If an Event of Default described in clause (4) or (9) (if the Event of Default under clause (4) or
(9) is with respect to all series of Securities then Outstanding), of Section 5.01 occurs and is
continuing, then and in each and every such case, unless the principal of all the Securities shall
have already become due and payable, either the Trustee or the Holders of not less than 331/3% in
aggregate principal amount of all the Securities then Outstanding hereunder (treated as one class),
by notice in writing to the Company (and to the Trustee if given by Holders), may declare the
principal amount (or, if any Securities are Original Issue Discount Securities, such portion of the
principal amount as may be specified in the terms thereof) of all the Securities then Outstanding
and all accrued interest thereon to be due and payable immediately, and upon any such declaration
the same shall become and shall be immediately due and payable, anything in this Indenture or in
the Securities contained to the contrary notwithstanding. If an Event of Default of the type set
forth in clause (5) or (6) of Section 5.01 occurs and is continuing, the principal of and any
interest on the Securities then outstanding shall become immediately due and payable.

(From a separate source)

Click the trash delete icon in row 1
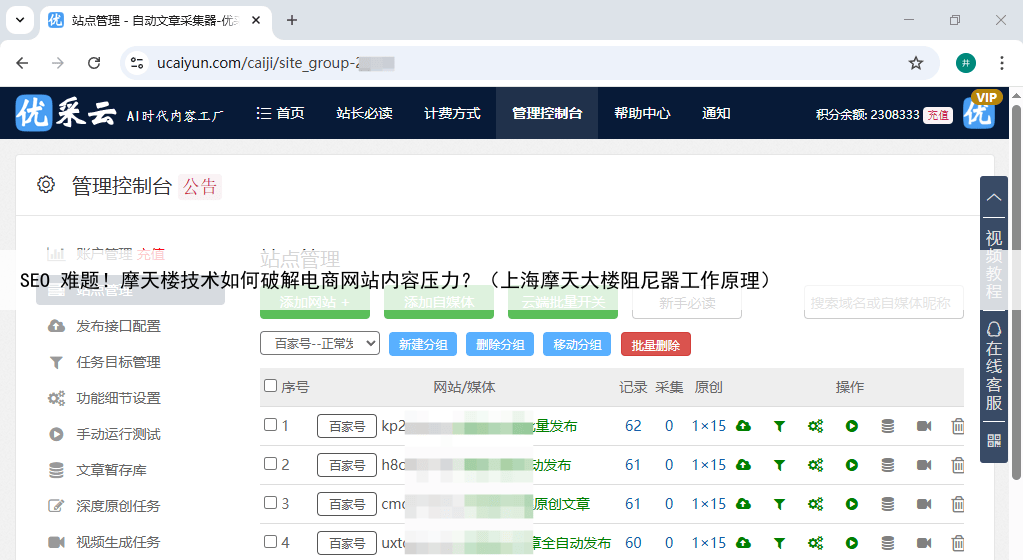pos(957,426)
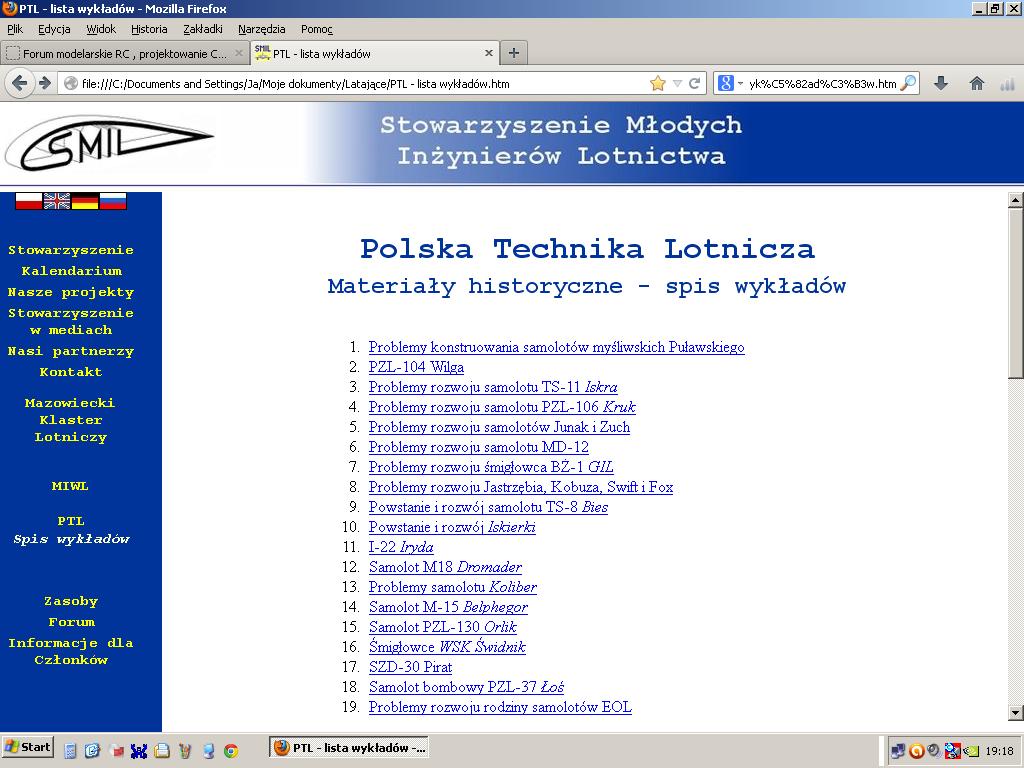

At any time after such a declaration of acceleration has been made with respect to the
Securities of any or all series, as the case may be, and before a judgment or decree for payment of
the money due has been obtained by the Trustee as hereinafter in this Article provided, the Holders
of a majority in principal amount of the outstanding Securities of such series, by written notice
to the Company and the Trustee, may rescind and annul such declaration and its consequences if:
(1) the Company has paid or deposited with the Trustee a sum sufficient to pay:
(A) all overdue installments of interest on the Securities of such series; and
(B) the principal of (and premium, if any, on) any Securities of such series which
have become due otherwise than by such declaration of acceleration, and interest thereon at
the rate or rates prescribed
32
therefor by the terms of the Securities of such series, to the
extent that payment of such interest is lawful; and
(C) interest upon overdue installments of interest at the rate or rates prescribed
therefor by the terms of the Securities of such series to the extent that payment of such
interest is lawful; and
(D) all sums paid or advanced by the Trustee hereunder and the reasonable
compensation, expenses, disbursements and advances of the Trustee, its agents and counsel
and all other amounts due the Trustee under Section 6.07; and
(2) all Events of Default with respect to such series of Securities, other than the
nonpayment of the principal of the Securities of such series which have become due solely
by such acceleration, have been cured or waived as provided in Section 5.13.
No such rescission shall affect any subsequent default or impair any right consequent thereon.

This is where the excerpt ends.